# EI or PPS Pro ?



## barbarossa4122 (Dec 31, 2009)

I am reading all day today about these 2 dosing methods. I was almost ready to start the EI but now I am also thinking about PPS Pro. I have a 55g moderate planted goldfish tank with no co2 and 108w to 138w T5HO lighting. Any suggestion will be very helpful.


----------



## Izzy (Jun 4, 2006)

What kind of plant have your goldfish ignored? What is your nitrate level? What ferts do you have? The EI method works well, but needs to be tweeked with high nitrates usually present with goldfish.

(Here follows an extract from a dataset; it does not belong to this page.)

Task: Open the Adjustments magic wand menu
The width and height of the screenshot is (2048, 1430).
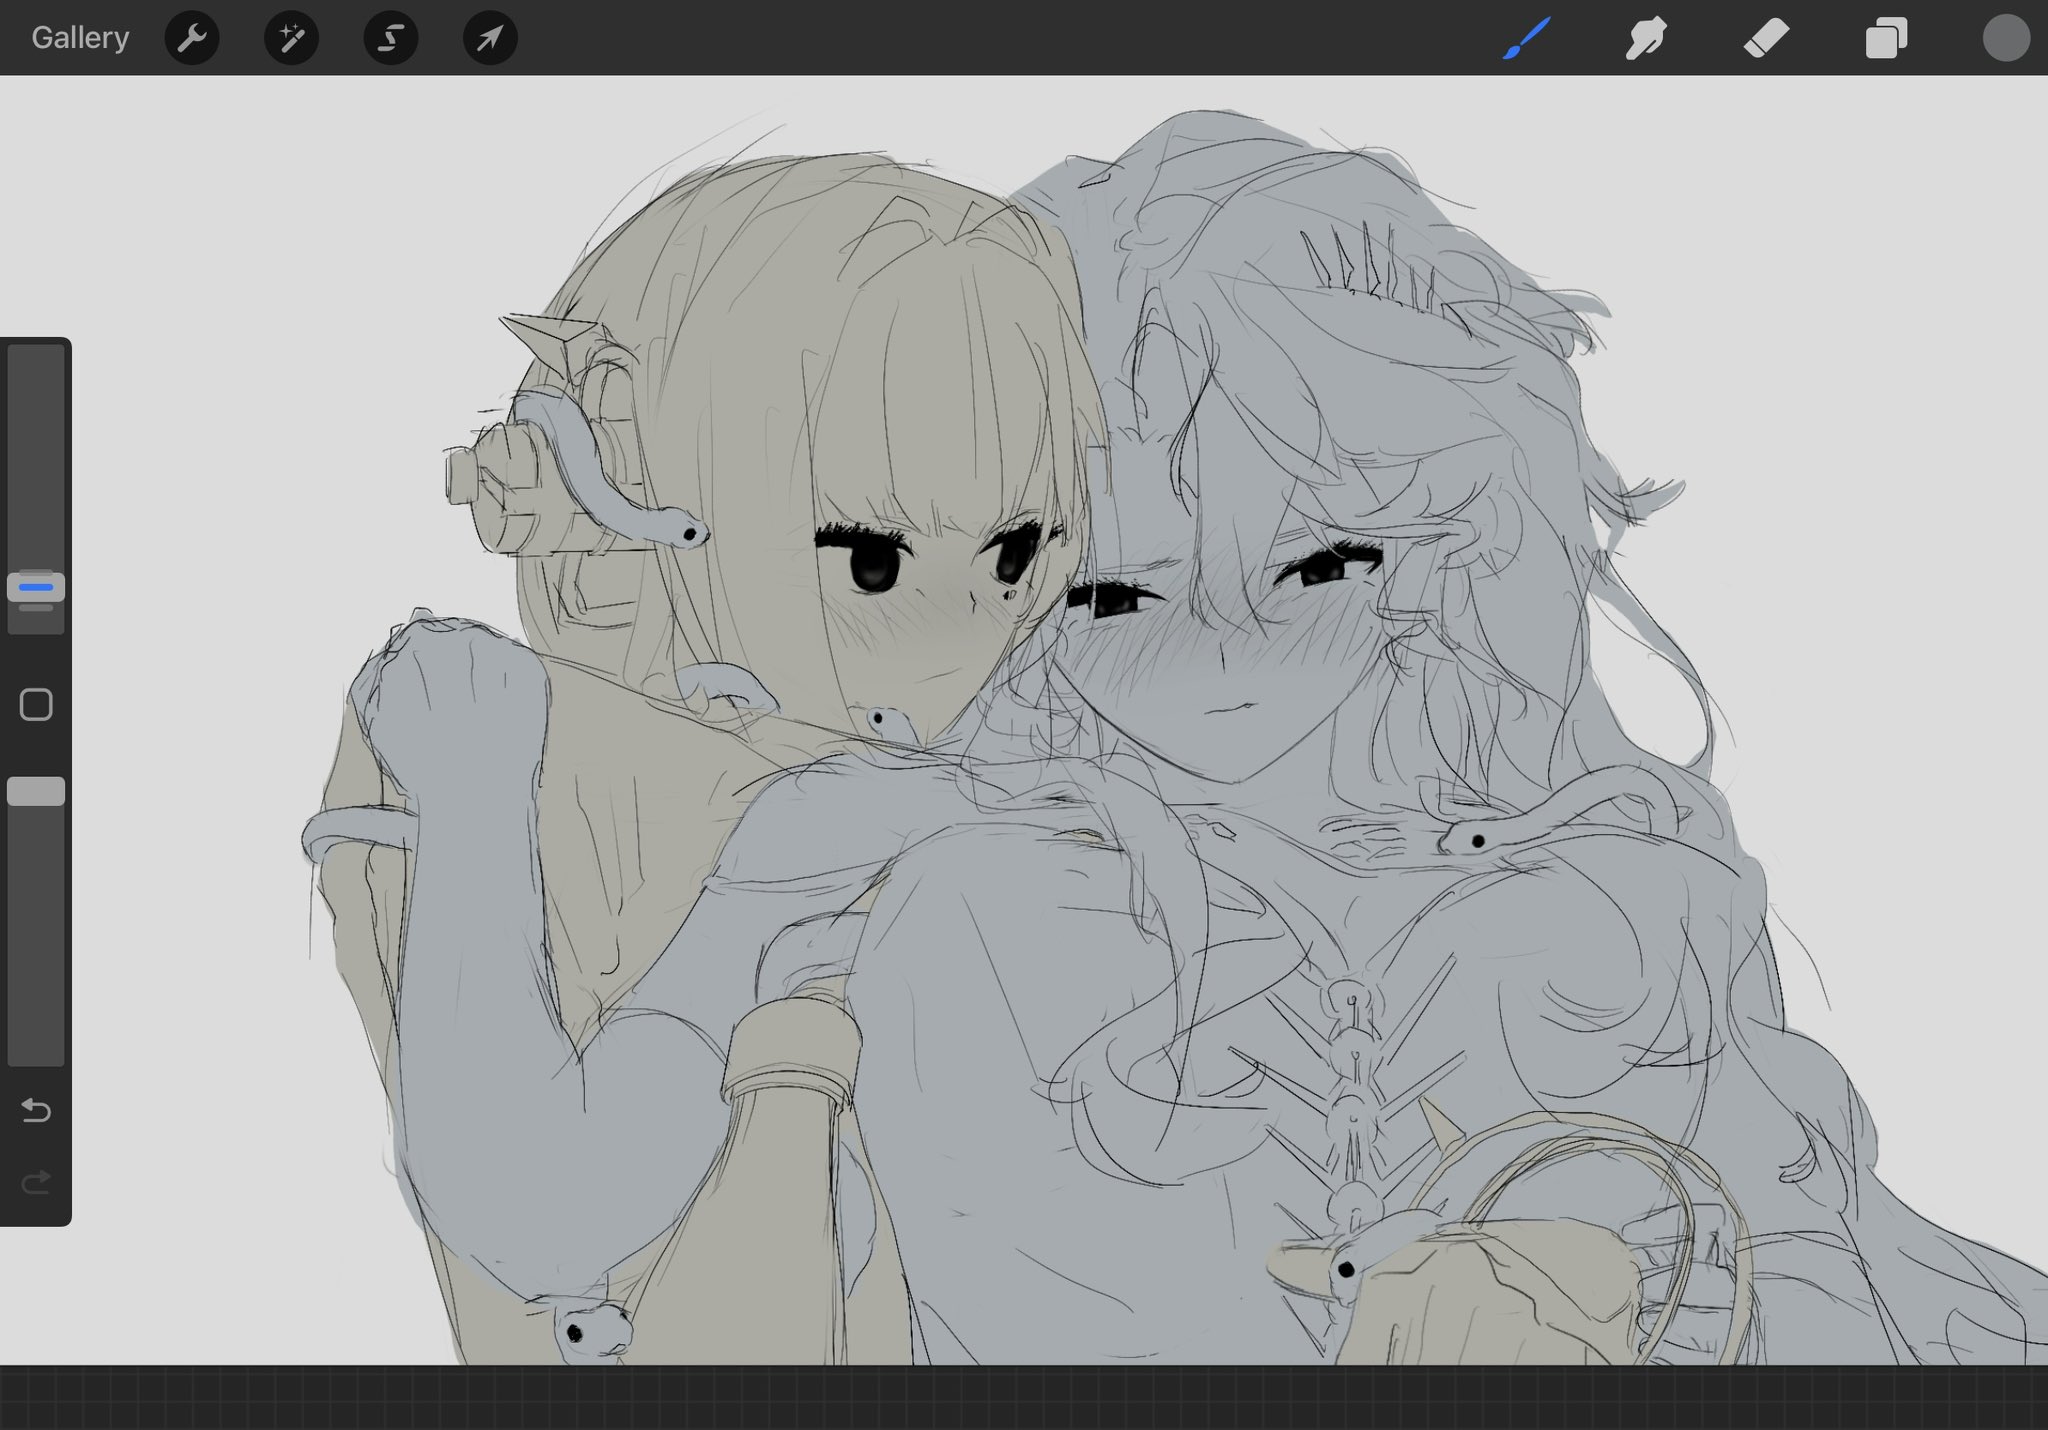Action: click(x=291, y=38)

You may not need to dose kno3.


----------



## barbarossa4122 (Dec 31, 2009)

Izzy said:


> What kind of plant have your goldfish ignored? What is your nitrate level? What ferts do you have? The EI method works well, but needs to be tweeked with high nitrates usually present with goldfish. You may not need to dose kno3.


Thanks for the reply Izzi.

It looks like my goldies do not damage my plants so far (4 months). I have Java, Ludwigia, Anacharis, Red and Green Foxitails, Amazon Sword, Banana Plant.

My nitrates are always between 5 and 10. I do 60% WC every Friday(my day off)

3 juveniles red cap orandas and 2 juveniles black telescope.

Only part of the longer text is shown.